If trends continue, Arctic summers will be ice-free within decades, the NSIDC says.

The centre’s scientists measure the sea ice in September when it reaches its minimum, and for the past five years they have seen the five lowest Arctic sea ice extents ever recorded.

“It’s nice to see a little recovery over the past couple of years, but there’s no reason to think that we’re headed back to conditions seen in the 1970s,” said NSIDC director Mark Serreze. “We still expect to see ice-free summers sometime in the next few decades.”

The 2009 ice cover also remained thin, with about half of the ice cover made of younger, thinner ice.

Second- year ice made up 32 per cent of the ice cover, compared to 21 per cent in 2007 and 9 per cent in 2008.

“We’ve preserved a fair amount of first-year ice and second-year ice after this summer compared to the past couple of years,” said NSIDC scientist Walt Meier.
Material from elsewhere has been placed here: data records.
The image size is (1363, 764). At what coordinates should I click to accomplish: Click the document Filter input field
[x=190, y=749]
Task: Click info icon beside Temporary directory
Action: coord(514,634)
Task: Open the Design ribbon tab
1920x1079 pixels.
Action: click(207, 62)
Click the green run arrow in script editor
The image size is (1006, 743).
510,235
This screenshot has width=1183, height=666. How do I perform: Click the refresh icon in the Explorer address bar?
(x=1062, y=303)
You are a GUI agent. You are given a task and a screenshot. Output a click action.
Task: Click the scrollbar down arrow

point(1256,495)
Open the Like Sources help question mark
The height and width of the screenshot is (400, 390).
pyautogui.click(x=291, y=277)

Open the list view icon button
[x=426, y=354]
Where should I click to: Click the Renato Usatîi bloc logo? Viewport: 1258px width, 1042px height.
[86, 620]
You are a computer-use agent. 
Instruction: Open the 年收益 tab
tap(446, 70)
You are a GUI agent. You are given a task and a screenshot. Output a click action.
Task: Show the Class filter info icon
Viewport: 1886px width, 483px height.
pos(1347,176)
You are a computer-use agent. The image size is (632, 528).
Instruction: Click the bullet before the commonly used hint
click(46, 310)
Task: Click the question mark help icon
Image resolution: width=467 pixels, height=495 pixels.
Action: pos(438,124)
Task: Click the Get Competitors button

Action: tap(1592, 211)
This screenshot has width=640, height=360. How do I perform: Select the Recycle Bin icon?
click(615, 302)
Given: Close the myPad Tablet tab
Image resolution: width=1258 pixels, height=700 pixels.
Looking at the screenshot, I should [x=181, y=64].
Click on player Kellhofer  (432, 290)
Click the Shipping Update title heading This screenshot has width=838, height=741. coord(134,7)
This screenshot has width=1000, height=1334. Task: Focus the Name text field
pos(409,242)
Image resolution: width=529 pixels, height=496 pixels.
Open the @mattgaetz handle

“If this ice remains in the Arctic thorough the winter, it will thicken, which gives some hope of stabilizing the ice cover over the next few years. However, the ice is still much younger and thinner than it was in the 1980s, leaving it vulnerable to melt during the summer.”

Arctic sea ice in September is now declining at a rate of 11.2 per cent every 10 years, and in the winter months it’s declining, too, by about three per cent every 10 years, says the NSIDC.